Records supplied:
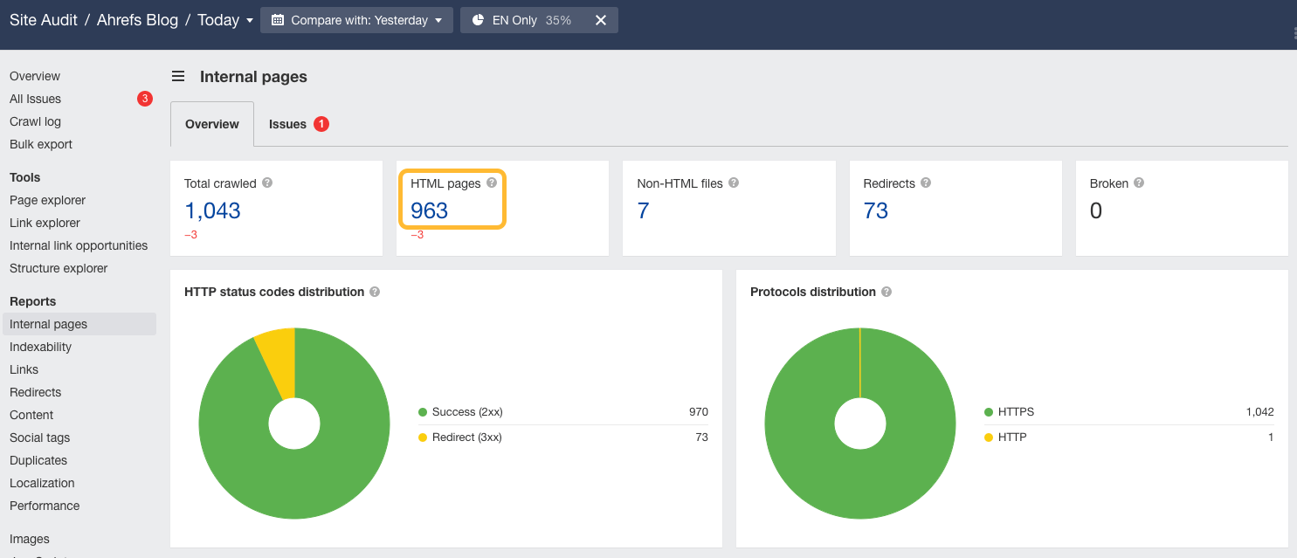Screen dimensions: 1297x558
Task: Click the hamburger menu icon beside Internal pages
Action: (178, 77)
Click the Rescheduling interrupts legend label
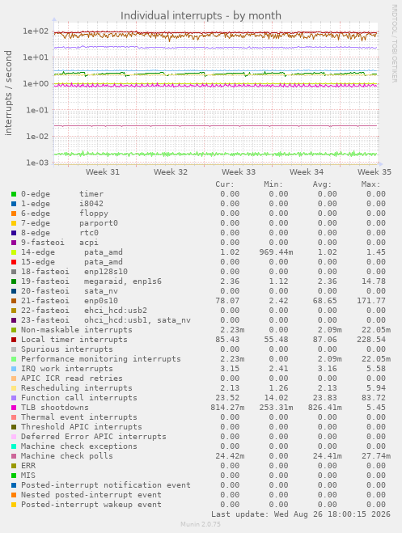Screen dimensions: 402x533 click(x=77, y=388)
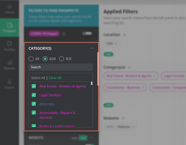Uncheck the Legal Services checkbox
The image size is (186, 145).
coord(34,95)
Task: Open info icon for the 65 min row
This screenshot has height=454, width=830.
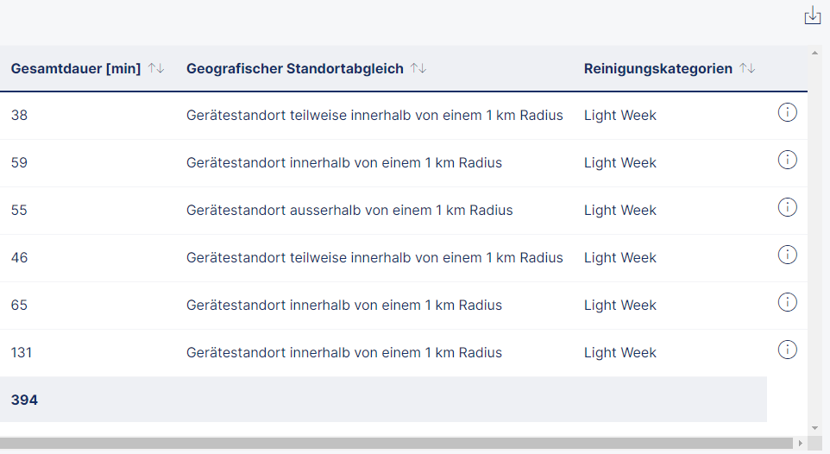Action: [787, 302]
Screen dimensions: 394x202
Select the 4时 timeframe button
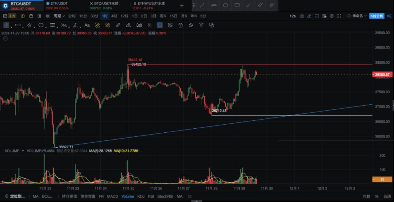tap(114, 16)
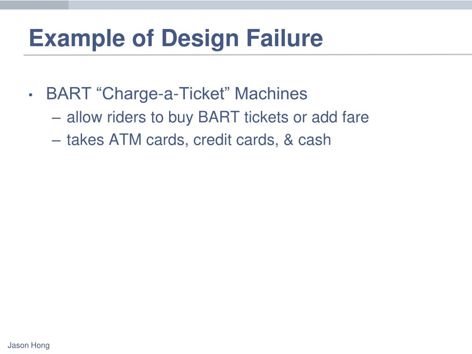Click the word 'cash' in last sub-bullet
This screenshot has height=354, width=472.
[314, 140]
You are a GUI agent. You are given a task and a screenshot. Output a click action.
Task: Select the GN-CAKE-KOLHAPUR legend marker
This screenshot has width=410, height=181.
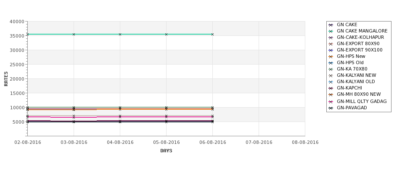(x=331, y=38)
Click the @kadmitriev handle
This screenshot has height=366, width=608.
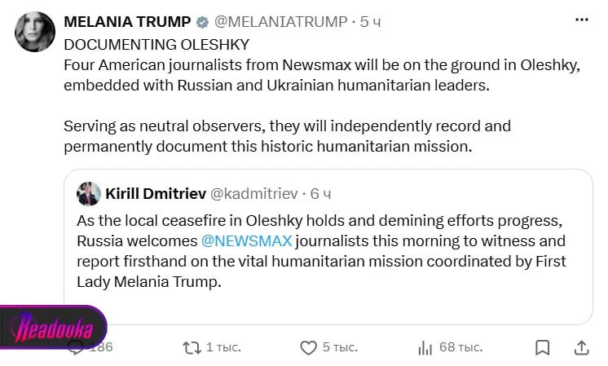(x=254, y=193)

What you should do:
This task calls for restating, word for word, each line from the line holding "Click the @kadmitriev handle" through the end of the material, pictures left out.

Solution for this task:
Click the @kadmitriev handle
This screenshot has height=366, width=608.
(x=254, y=193)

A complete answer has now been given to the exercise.